Given the current political circus rambling around the country, you, dear reader, may be forgiven if you think I am about to engage in a rant regarding the total vacuity of the political platform of one party, or the wrongheadedness of a significant portion of the other side’s platform (at least at this point).  However, such is not the case.  Others are doing an admirable job on this issue and I will let them take main stage in that arena.  Instead, I am going to pontificate based on a thoroughly glorious experience of this past [i.e., in June 2008] weekend about the cultural vacuum currently strangling the vast majority of composers of music in this fair land.

My daughters are classical musicians, most recently trained in a major university here in the Midwest.  A young man of our acquaintance graduated with them with a bachelor’s in composition, and from his shared experiences with my daughters, and my own observation, the composition “teachers” (and I use that term loosely at this point) at this university pride themselves in being “on the cutting edge” of avant-garde music.  Their output is, to put it mildly, as memorable as the screeching of tires just before the impact in a 50 car pileup on a foggy day…and about as pleasant to the ear.  These poor souls think they are oh so sophisticated in their rejection of the “Old School” that believes that, perhaps, music should be beautiful, melodious, and follow certain rules of structure and composition.  Yet, having cast aside these “oppressive shackles,” their creations insult the definition of music, fitting much more readily into the category of noise, and cacophonous noise at that.  Root canals are more pleasant, and ultimately, their output stimulates at best the three R’s:  rejection, revulsion, and regurgitation!

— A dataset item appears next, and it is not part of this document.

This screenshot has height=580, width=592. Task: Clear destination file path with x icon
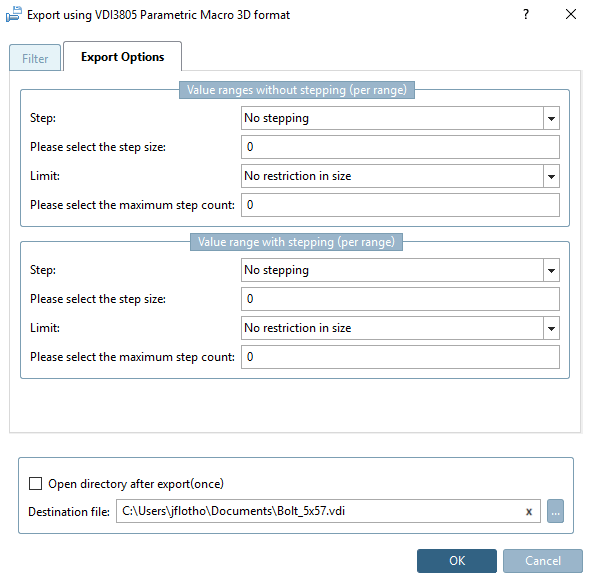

In stark contrast to these emperors running around with no clothes, we have the titans of music from the past fully clothed in true regal splendor, Bach, Beethoven, and Brahms to name just the “3 B’s,” whose works are beloved still and have stood the test of time, and whose names are foreign to only the most illiterate (i.e., the public school educated).  The experience to which I referred above was a performance of Beethoven’s glorious Ninth Symphony.  Glorious is, was, and will be the word for such music.  But why?  What sets this music apart?  Great, glorious, memorable music reaches into the human soul and resonates with the human spirit, elevating and reminding him of his divine origin, as the Psalmist so pointedly exclaims:

When I consider thy heavens, the work of thy fingers, the moon and the stars, which thou hast ordained; What is man, that thou art mindful of him? and the son of man, that thou visitest him?  For thou hast made him a little lower than the angels, and hast crowned him with glory and honour.  Thou madest him to have dominion over the works of thy hands….  (Psalm 8:3-6)

Remember that the Psalms were Israel’s hymnal.  Johann Sebastian Bach said, “Music’s only purpose should be for the glory of God and the recreation of the human spirit.”  Not to be outdone, Martin Luther said of music:

He who despises music, as do all the fanatics, does not please me.  Music is a gift of God, not a gift of men….  After theology I accord to music the highest place and greatest honor.

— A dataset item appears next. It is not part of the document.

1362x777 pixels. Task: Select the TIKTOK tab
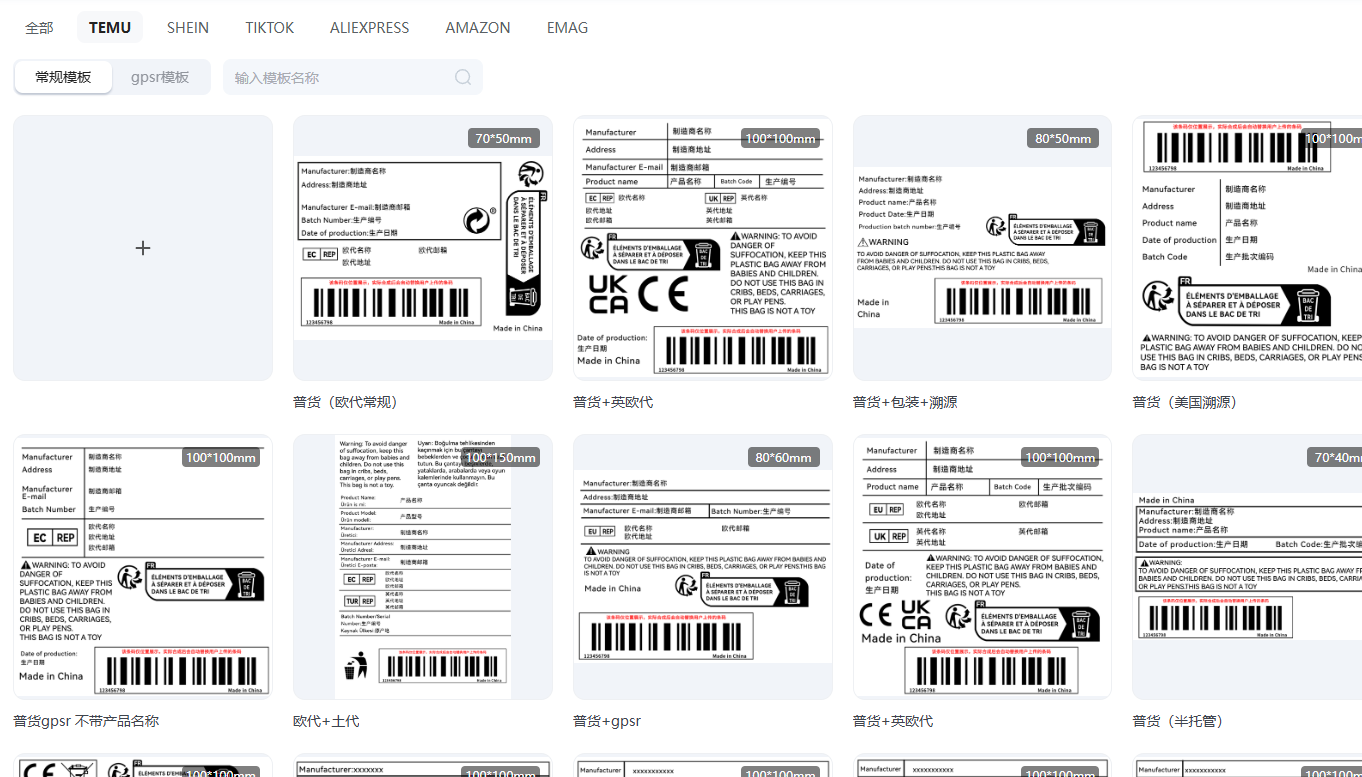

This connection to the divine is, of course, a primary reason for the degradation of the musical arts.  Having its roots in Marxist/Leninist philosophy, the liberal worldview knows nothing of God and seeks to chase God from the culture and public discourse in all possible venues.  This is not some shadowy conspiracy theory.  In a previous post entitled The Enemy Within, I documented goals the Communist Party drafted and published in the 1950’s and which they then went about to implement all too successfully into the American cultural milieu to bring us down.  Two of them read:

Continue discrediting American culture by degrading all forms of artistic expression.  An American Communist cell was told to “eliminate all good sculpture from parks and buildings, substitute shapeless, awkward, meaningless forms.”

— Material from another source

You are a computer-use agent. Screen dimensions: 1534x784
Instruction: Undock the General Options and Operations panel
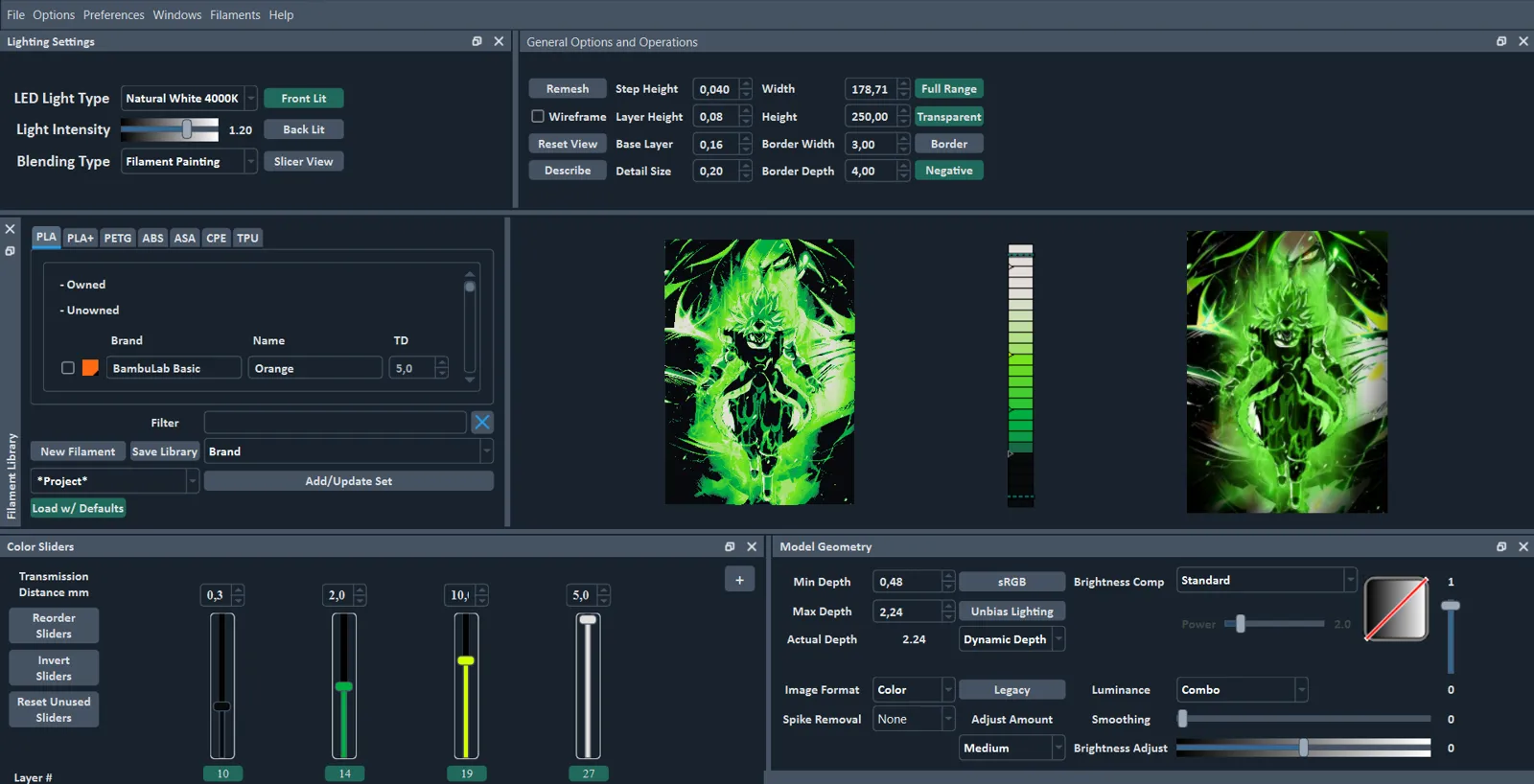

Control art critics and directors of art museums.  “Our plan is to promote ugliness, repulsive, meaningless art.”

Note the adjectives they chose to describe what they wanted to create:  “shapeless, awkward, meaningless, ugly,” and their goal to apply this to “all forms of artistic expression.”  While the above only mentions art as found in museums, the art of the concert hall falls under this purview as well, and has suffered under their attack.

What to do?

Support your local radio station that plays classical music.  Take your children to classical concerts and go yourself even if you don’t have children.  (Hmm, take someone else’s?)  Enrich your life with the glory of good music.  Above all, be aware of this front on the cultural war and take your place on the line wherever you can.

Categories: Commentary, Culture & Media Tags: ,

Amusing Ourselves to Death, Part 9: The Impact on Political Discourse

With the current election cycle in full swing, this chapter is exceedingly relevant, and damning, for now!


Another major arena that has been adulterated by the paradigm shift from print to image is the political arena. Here in his ninth chapter entitled “Reach Out and Elect Someone,” Postman provides some additional and telling analysis and observations.

Show business is not entirely without an idea of excellence, but its main business is to please the crowd, and its principal instrument is artifice. If politics is like show business, then the idea is not to pursue excellence, clarity or honesty but to appear as if you are, which is another matter altogether….In America, the fundamental metaphor for political discourse is the television commercial….We may safely assume, therefore, that the television commercial has profoundly influenced American habits of thought. Certainly, there is no difficulty in demonstrating that it has become an important paradigm for the structure of every type of public discourse. My major purpose here is to show how it has devastated political discourse. (page 126 [emphasis added])

This latter statement is bulwarked by the following observations and conclusions:

By substituting images for claims, the pictorial commercial made emotional appeal, not tests of truth, the basis of consumer decisions. The distance between rationality and advertising is now so wide that it is difficult to remember that there once existed a connection between them. Today, on television commercials, propositions are as scarce as unattractive people. The truth or falsity of an advertiser’s claim is simply not an issue. (page 127-128 [emphasis added])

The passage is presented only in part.